Where are we headed?

Among the barriers to widespread market penetration are consumer awareness and high upfront costs. Heating and cooling in general is not a service that homeowners and building operators engage with on an intimate level. And because people generally just consider their heating and cooling systems when something has broken, emergency replacements leave little room for a thorough evaluation of cost-effective opportunities. Customer sensitivity to the upfront costs of new heating and cooling systems appears to be rather elastic, meaning any increases in price will see a decrease in demand, and behavioral studies suggest cost savings need to be not only transparent but also dramatically higher in order for customers to seriously consider investments in energy efficiency.

To combat aversion to RTTs due to high upfront costs, the states’ reports all evaluate how to reduce these costs through alternative financing opportunities. (Traditionally, customers provide all the capital to install an RTT system.) One heating and cooling program piloted in New York, called HeatSmart Tompkins, suggests that a “Thermalize” campaign for RTTs similar in structure to the Connecticut Green Bank’s “Solarize” campaign for photovoltaic technologies could be promising. Such programs include consumer awareness initiatives as well as targeted project bundling, which reduce contractor costs.

Connecticut has been able to leverage the Connecticut Green Bank (CTGB) to deliver programs like Energize CT (in cooperation with Eversource and United Illuminating) to help households transition to energy sources with lower GHG emissions rates. The CTGB uses financing as a tool to leverage private capital in increasing RTT deployment and sees subsidies as a market kick-start rather than a long-term solution.

The need for more data

The greatest missing link for program administrators and policymakers is data availability. The RTT industry, following the structure of the heating and cooling industry, is decentralized; no one administrator is able (or perhaps incentivized) to consistently collect and report market data on rate of installs, especially as contractors work across state lines. Therefore, public information on system sizes, geographically-specific installations, and cost cannot be easily analyzed to guide state policies.
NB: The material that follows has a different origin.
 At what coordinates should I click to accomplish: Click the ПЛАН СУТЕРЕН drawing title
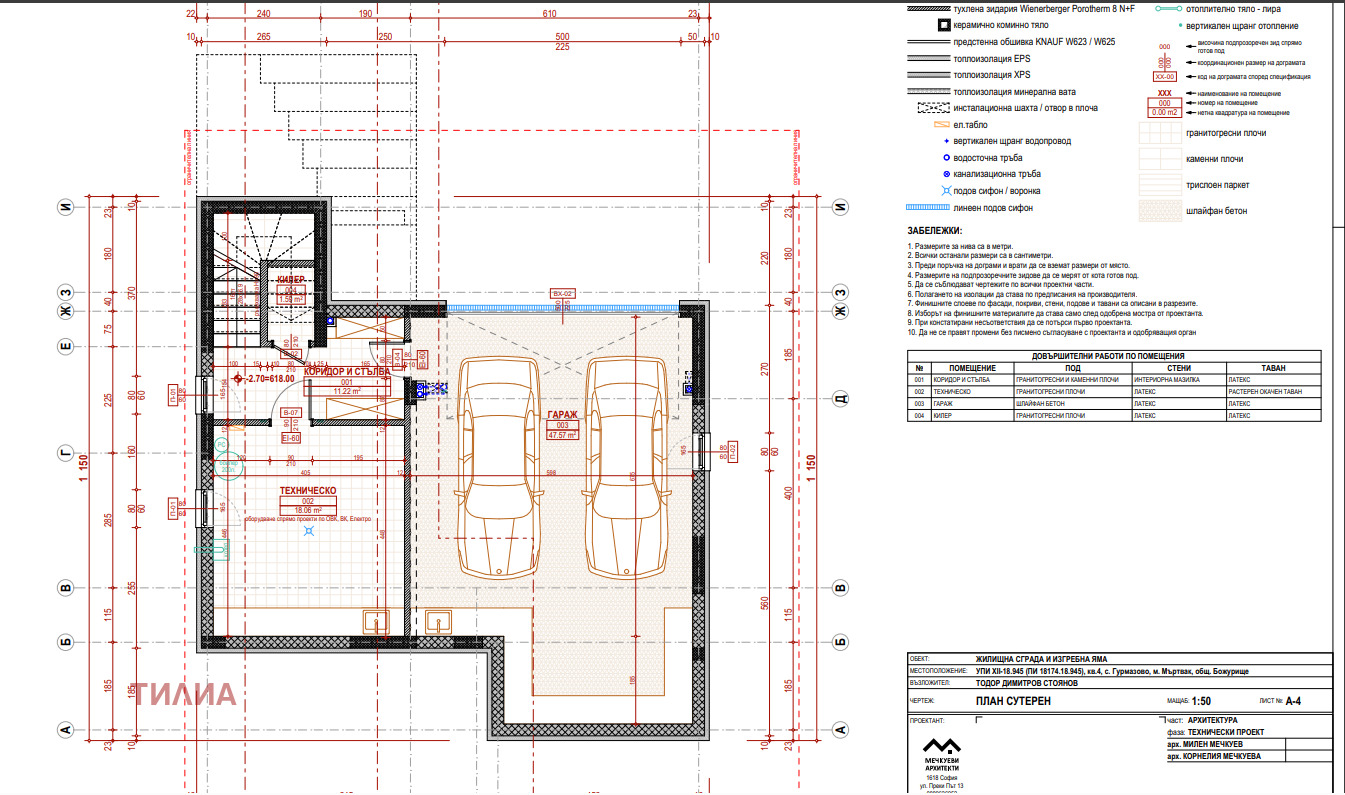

Additionally, at a high level, Connecticut, Massachusetts, New York, and Rhode Island all have similar RTT objectives: reduce soft costs associated with RTT installations, create policies and mandates that incentivize investment in RTT, and increase awareness about the benefits of RTTs. Each state, meanwhile, has a slightly different set of policy tools at its disposal to address the various market failures. The greatest differences between how the states are approaching their RTT market strategies lies in past policies. Some have long-standing incentives programs for select RTT technologies, others are formalizing a state RTT strategy, and several are evaluating ccASHPs for the first time due to recent improvements in this technology. Opportunities for collaboration include sharing best practices and tools among contractors to reach appropriate customer classes, and coordinating incentive structures through trainings with contractors who work across state lines.

Moving forward, we see data availability being among the greatest forces for helping states set rebate levels, connect communities with local installers, and measure progress. The benefits of data availability and information dissemination can be seen in the appliance efficiency market, where the U.S. Department of Energy and Environmental Protection Agency have established widely publicized product databases for stakeholder reference (ENERGY STAR). A similarly accessible database for RTTs, permitting information, and contractor expertise could rapidly catalyze market penetration and growth in consumer confidence and awareness surrounding these technologies. The Renewable Thermal Alliance, a conglomeration of stakeholders in the Northeast region since 2016, spanning state administrators, contractors, and utilities, is well positioned to coordinate the development of a meaningful database that tracks installations and aggregates incentive data.